Existent manually-tagged corpus will be an important guidance for the automatic tagging of terminology including names of people, places, government positions and medicinal drugs. Whereas there is no available manually-tagged terminology for terms of medicinal drugs, we intend to extract one from the canonical Compendium of Materia Medica and obtain contextual information for the terms from 127 ancient medical books provided by the Institute of History and Philology. The recognition model will be set in Conditional Random Field, following Statistical Principle-based Approach (PBA) to shape its recognizing patterns. In the first year, viz. 2015, we imparted the model the terms for people, places, government positions and medicinal drugs in the New Book of Tang (Xin Tangshu), Old Book of Tang (Jiou Tangshu), Historical Records of the Five Dynasties (Wudai Shiji) and Old History of the Five Dynasties (Jiu Wudai Shi). As a result, it can reach approximately 90% in f-score.
In 2018 we intend to build an ontology that can unify all the terminology of the Chinese Corpus by allowing entry to every specific term with well-defined semantic categories and collocational relations. And through internal comparison of the ontology and learning the term vectors we plan to add the tagging of diseases, symptoms and etiology.

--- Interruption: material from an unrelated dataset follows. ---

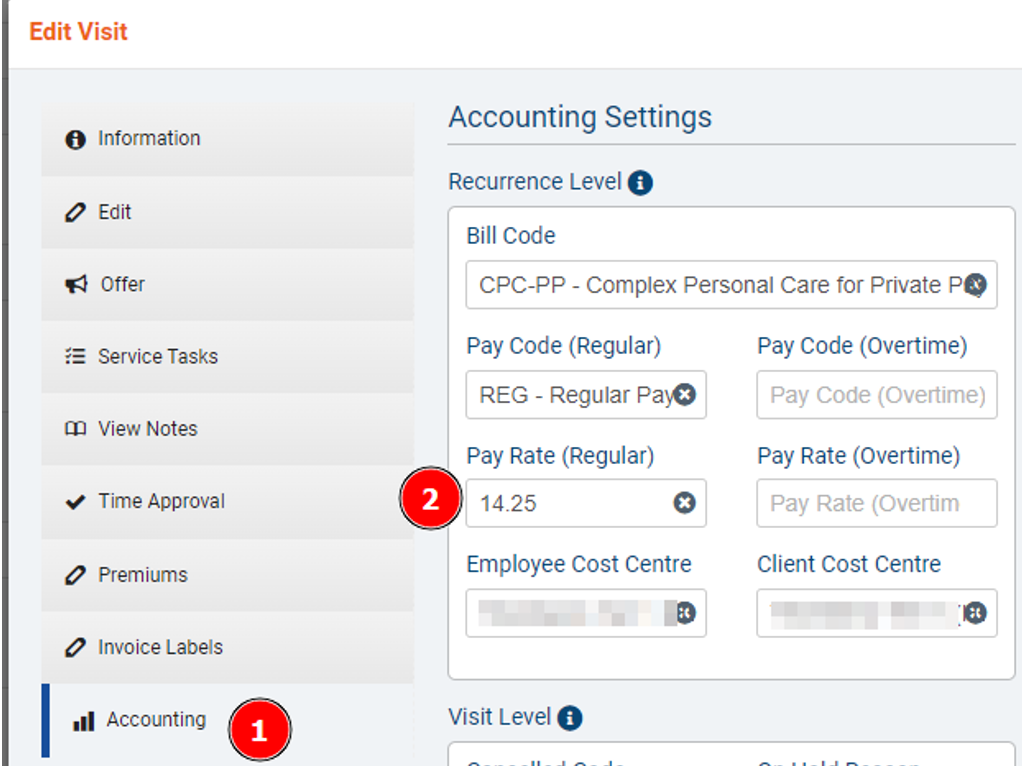Select the Accounting tab
The width and height of the screenshot is (1022, 766).
click(156, 720)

Because of the lack of existing manually-tagged vocabulary in this regard, we have to overcome this deficiency by developing a recognition technique without the help of corpus knowledge. The challenge of this attempt will consist of the newly-added vocabulary types and the lack of vocabulary for training. We consider distant supervision as one of the possible solutions.
We would like to concentrate on tagging terms of medicinal drugs, diseases, symptoms and etiology and supporting the interconnections of the terms in the third year. With the aid of manually-tagged corpus, we will be able to locate the semantic relations of the terms.

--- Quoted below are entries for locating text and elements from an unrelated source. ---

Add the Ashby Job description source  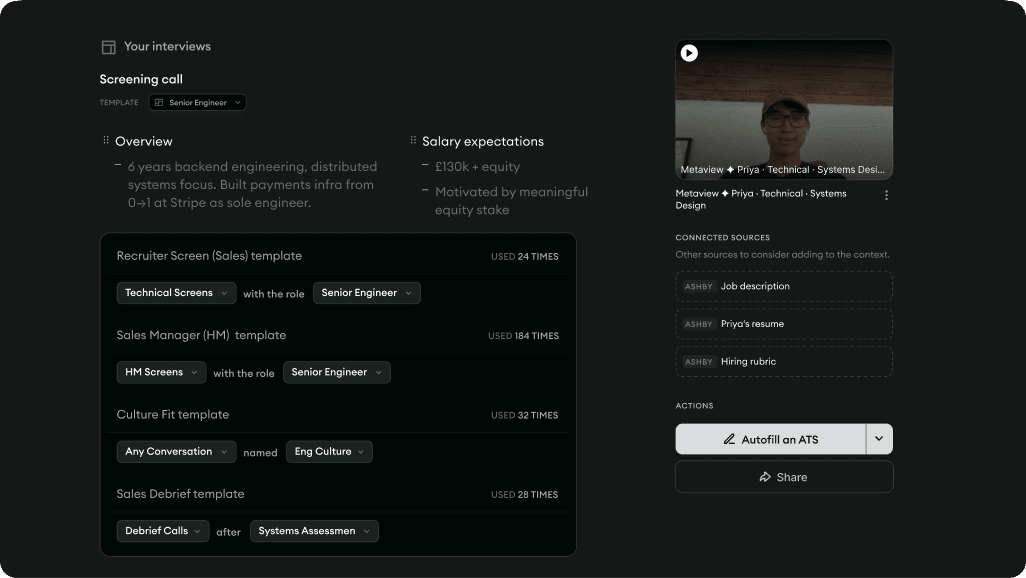784,287
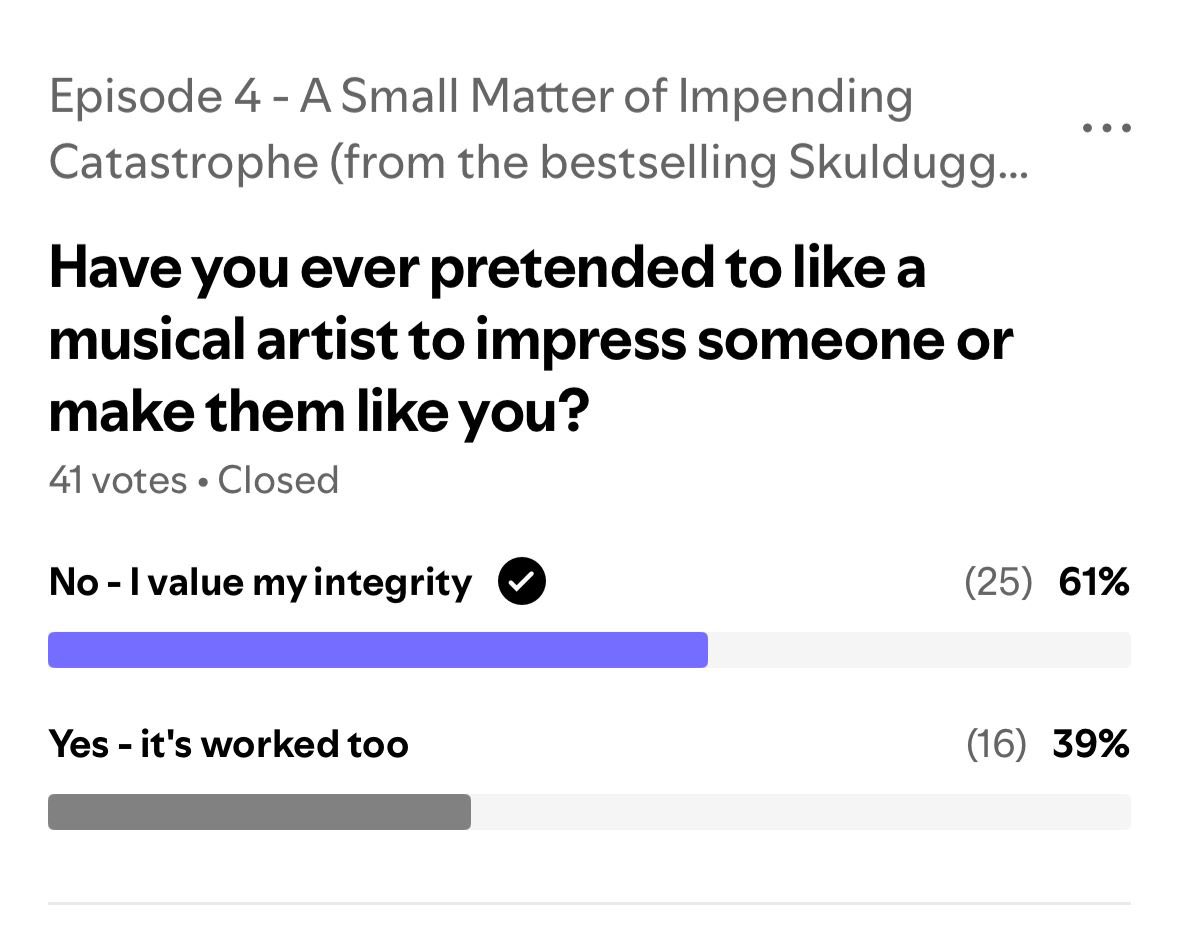Click the 'Catastrophe' word in the episode title
The height and width of the screenshot is (952, 1179).
184,162
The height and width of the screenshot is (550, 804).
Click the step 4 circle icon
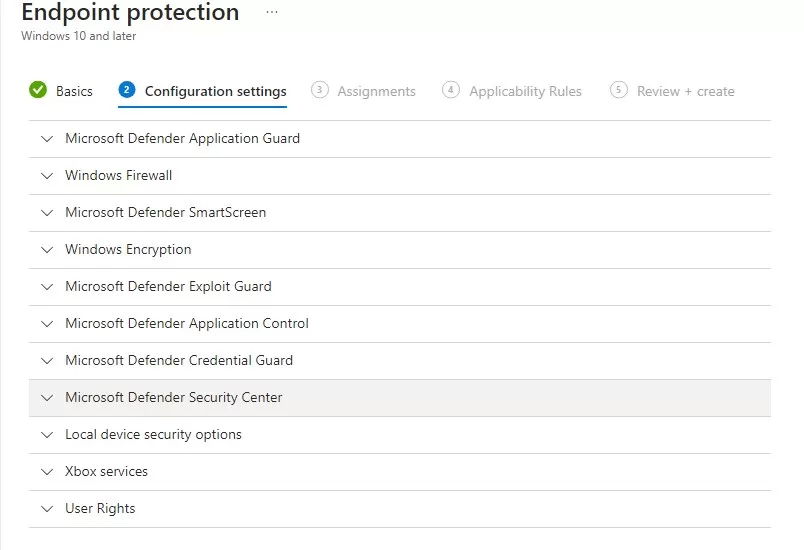click(x=451, y=90)
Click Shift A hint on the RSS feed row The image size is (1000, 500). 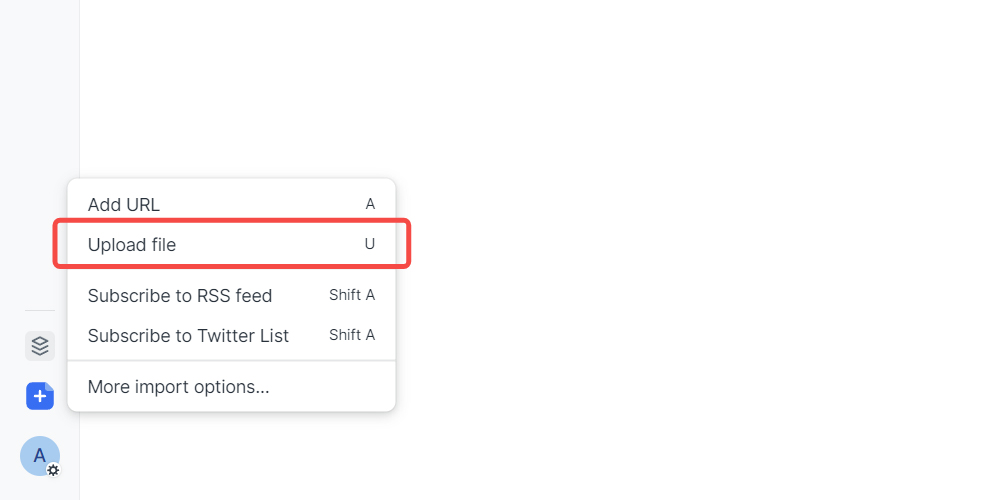(352, 295)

Whereas the recognition program should become fairly mature in the fourth year of this project, we look forward to expanding the types of terminology by means of bootstrapping. At the same time, big data analysis of the Chinese corpus will be ready to be applied to investigate the habit of prescription in different dynasties.

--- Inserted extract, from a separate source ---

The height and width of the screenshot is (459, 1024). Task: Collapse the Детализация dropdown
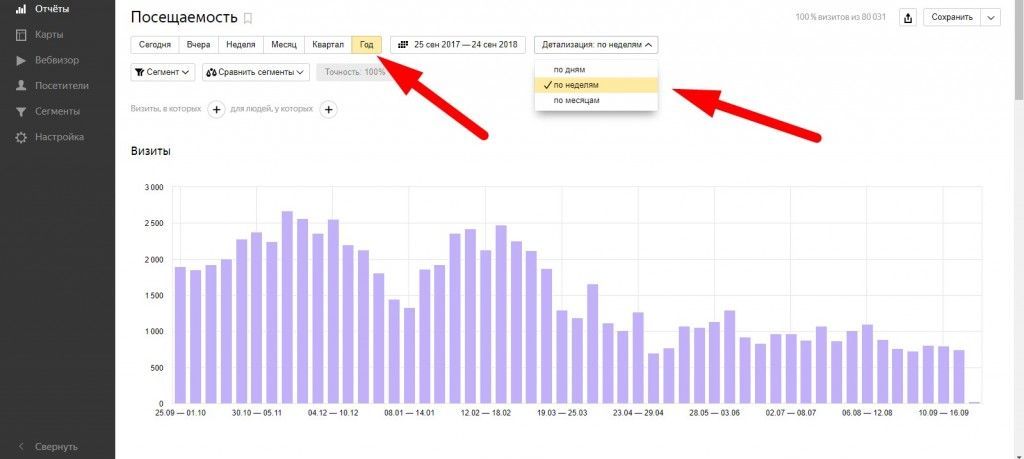(x=597, y=45)
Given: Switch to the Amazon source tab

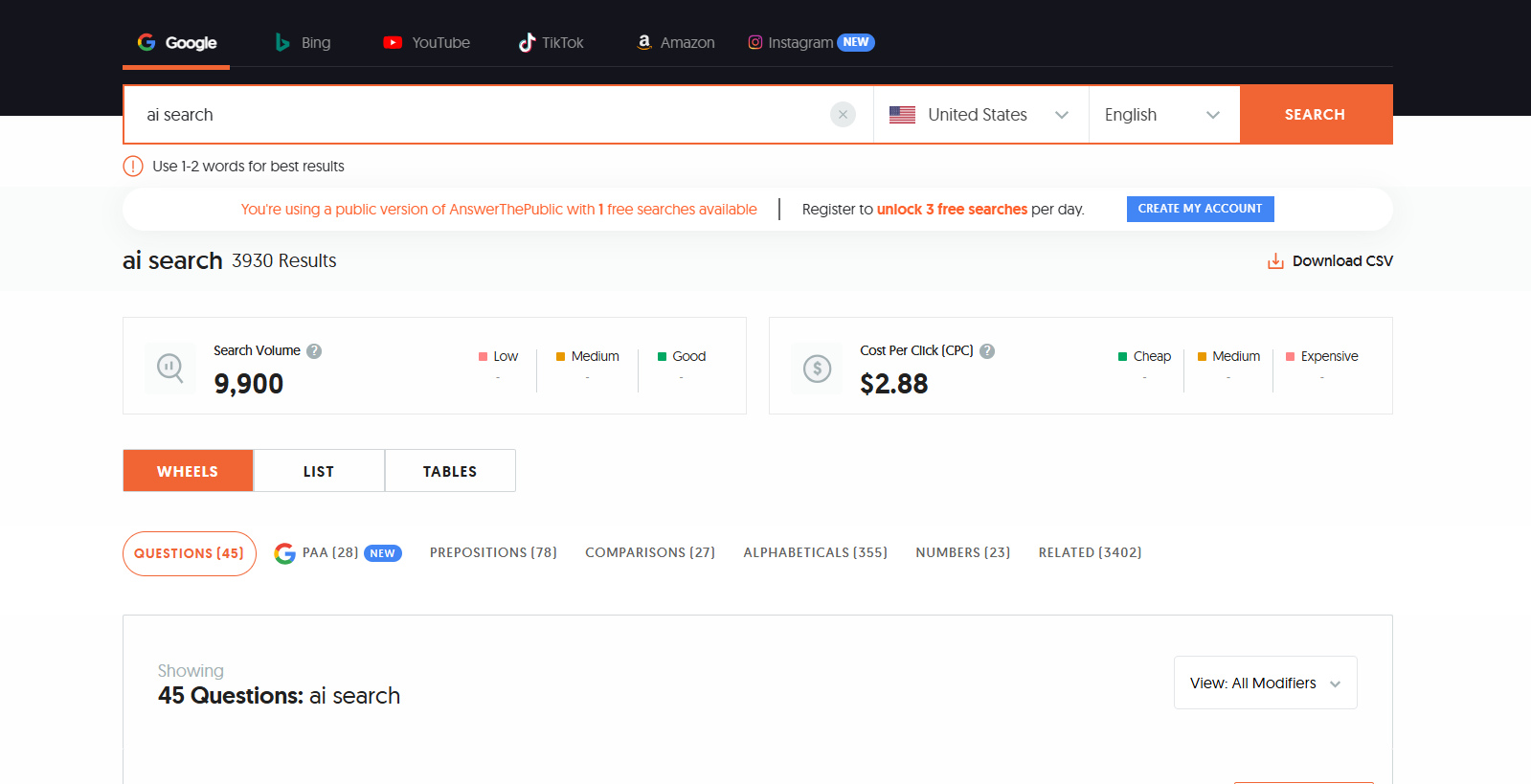Looking at the screenshot, I should pyautogui.click(x=676, y=43).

The fifth year, we hope, will see a tighter interconnection between sets of terminology, and the time shall be ripe for turning the program into a big data analysis platform of which every scholar and research may avail themselves.
As the Institute of Information Science, Institute of History and Philology and Institute of Linguistics are brought on the same page to carry out this project, we hope that our information platform of Chinese texts will not only create a big data channel for humanities scholars, but also open up possibilities for value-added applications facilitating various analyses.
In Chinese medicine, for instance, when all the terms of medicinal drugs, diseases, symptoms, etiology and interrelations of all of the above are clearly located in a single, unifying web, scholars will be able to embark on a diachronic examination of the use of medicinal drugs with accurate statistics and cross-references. They may go on to assess whether the dosage and style of prescription assume a pattern of variation in terms of time, region, authors and physicians. The powerful analytic tool may offer some clue for advancing modern Chinese medicine as well.
In the short run, we are working on an online interface for people to find corpora that are already tagged by the Institute of History and Philology and the Institute of Linguistics by integrating their resources. This will eventually lead to an all-embracing database of Chinese texts complying to the international standard of specifications, hence presenting itself as available to every researcher around the globe who can in turn offer valuable feedback and improve the system.